Berlin 2015 : retour mitigé pour Wim Wenders

Posté par MpM, le 11 février 2015, dans Berlin, Critiques, Festivals, Films.

L'un des événements de cette 65e édition du Festival de Berlin est l'hommage rendu à l'enfant du pays, le cinéaste Wim Wenders, qui s'apprête à recevoir samedi, au moment de la proclamation du palmarès, un Ours d'or récompensant l'ensemble de sa carrière débutée il y a 45 ans.  Par ailleurs, le réalisateur palmé en 1984 pour Paris, Texas revient à la fiction pour la première fois depuis 2008 avec son nouveau long métrage Every thing will be fine.

Le film, présenté hors compétition, a été tourné en 3D et réunit James Franco, Charlotte Gainsbourg, Rachel McAdams et Marie-Josée Croze dans une histoire assez classique de culpabilité, de travail de deuil et de rédemption.

"Pour moi, le sujet principal de ce film est la guérison, la façon dont on pardonne aux autres et dont on se pardonne à soi-même" a expliqué le réalisateur lors de la conférence de presse. "Il n'y a pas assez de films qui parlent de la guérison (...) La plupart parlent de la blessure."

Il est vrai qu'on peut reconnaître au film une certaine sobriété dans l'exposition des situations les plus mélodramatiques. Cette retenue dans la mise en scène est hélas contrebalancée par  la musique, lyrique et omniprésente, qui semble souligner la moindre petite émotion. Le rythme, lui, peine à s'installer, entre une première partie plus dense et plus profonde et des "sauts dans le temps" qui donnent l'impression d'une dilution de l'intrigue.

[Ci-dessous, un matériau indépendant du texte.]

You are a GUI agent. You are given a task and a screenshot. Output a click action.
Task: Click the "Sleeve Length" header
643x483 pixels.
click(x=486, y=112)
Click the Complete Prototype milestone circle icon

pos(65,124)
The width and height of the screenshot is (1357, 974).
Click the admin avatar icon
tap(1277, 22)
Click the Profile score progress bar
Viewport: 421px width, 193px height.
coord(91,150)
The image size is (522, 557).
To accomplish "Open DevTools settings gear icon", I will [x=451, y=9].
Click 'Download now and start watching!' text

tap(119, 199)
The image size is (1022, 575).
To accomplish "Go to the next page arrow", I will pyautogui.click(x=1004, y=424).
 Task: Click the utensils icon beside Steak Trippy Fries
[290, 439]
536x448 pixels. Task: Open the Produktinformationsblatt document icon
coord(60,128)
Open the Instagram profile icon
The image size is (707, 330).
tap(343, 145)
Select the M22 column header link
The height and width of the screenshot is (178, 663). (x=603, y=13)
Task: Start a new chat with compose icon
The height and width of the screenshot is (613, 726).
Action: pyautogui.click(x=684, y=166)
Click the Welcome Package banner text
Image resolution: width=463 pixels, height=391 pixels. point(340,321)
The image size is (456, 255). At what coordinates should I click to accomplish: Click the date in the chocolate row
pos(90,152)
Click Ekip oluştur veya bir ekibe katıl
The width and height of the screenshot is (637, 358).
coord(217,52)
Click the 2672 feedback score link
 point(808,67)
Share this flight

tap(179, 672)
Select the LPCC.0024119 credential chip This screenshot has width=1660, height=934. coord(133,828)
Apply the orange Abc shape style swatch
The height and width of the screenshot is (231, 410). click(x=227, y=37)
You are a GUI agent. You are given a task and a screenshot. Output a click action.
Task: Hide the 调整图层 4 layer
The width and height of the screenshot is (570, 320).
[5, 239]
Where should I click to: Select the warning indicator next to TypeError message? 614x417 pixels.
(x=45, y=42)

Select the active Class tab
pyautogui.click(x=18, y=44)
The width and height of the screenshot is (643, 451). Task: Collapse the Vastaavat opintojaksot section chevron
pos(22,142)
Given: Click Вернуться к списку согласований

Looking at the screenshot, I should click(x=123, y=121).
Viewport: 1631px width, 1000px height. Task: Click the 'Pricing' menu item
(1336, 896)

Les questions posées (Qu'est-ce que la responsabilité ? Combien de temps dure la culpabilité ? Comment faire son travail de deuil ? etc.) trouvent des réponses évasives et relativement convenues, là où on attendait de l'introspection et de la subtilité. Les atermoiements des personnages peinent alors à nous toucher, voire à nous intéresser, malgré la (trop) forte charge émotionnelle qu'ils véhiculent.

Même l’utilisation de la 3D laisse perplexe. Wenders est un des réalisateurs qui semblait avoir donné ses lettres de noblesse au genre avec son très beau Pina, où le corps des danseurs, perçu en trois dimensions, occupait tout l'écran. Ici, on oublie assez rapidement le procédé, qui n'apporte pas grand chose au récit, si ce n'est quelques effets de changement de focale, et une très belle scène d'ouverture où la caméra parvient à capter les minuscules particules de poussière qui flottent dans l'air.

Après le magnifique Sel de la terre, documentaire sur Sebastião Salgado, les attentes étaient élevées, et la déception est forcément proportionnelle. Il est tout de même curieux que Wenders, qui réalisa une oeuvre de fiction aussi dense que captivante, peine désormais à s'y confronter, alors même qu'il confine au génie dans le documentaire.  Bien sûr, l'expérimentation est à présent au cœur de son travail, ce qui peut être une piste pour expliquer le soin extrême apporté à la réalisation, au détriment du scénario et du récit, mais il n'en demeure pas moins frustrant de voir littéralement gaspillées des propositions de cinéma qui, utilisées à bon escient, seraient plus ambitieuses et excitantes que la majorité de la production contemporaine.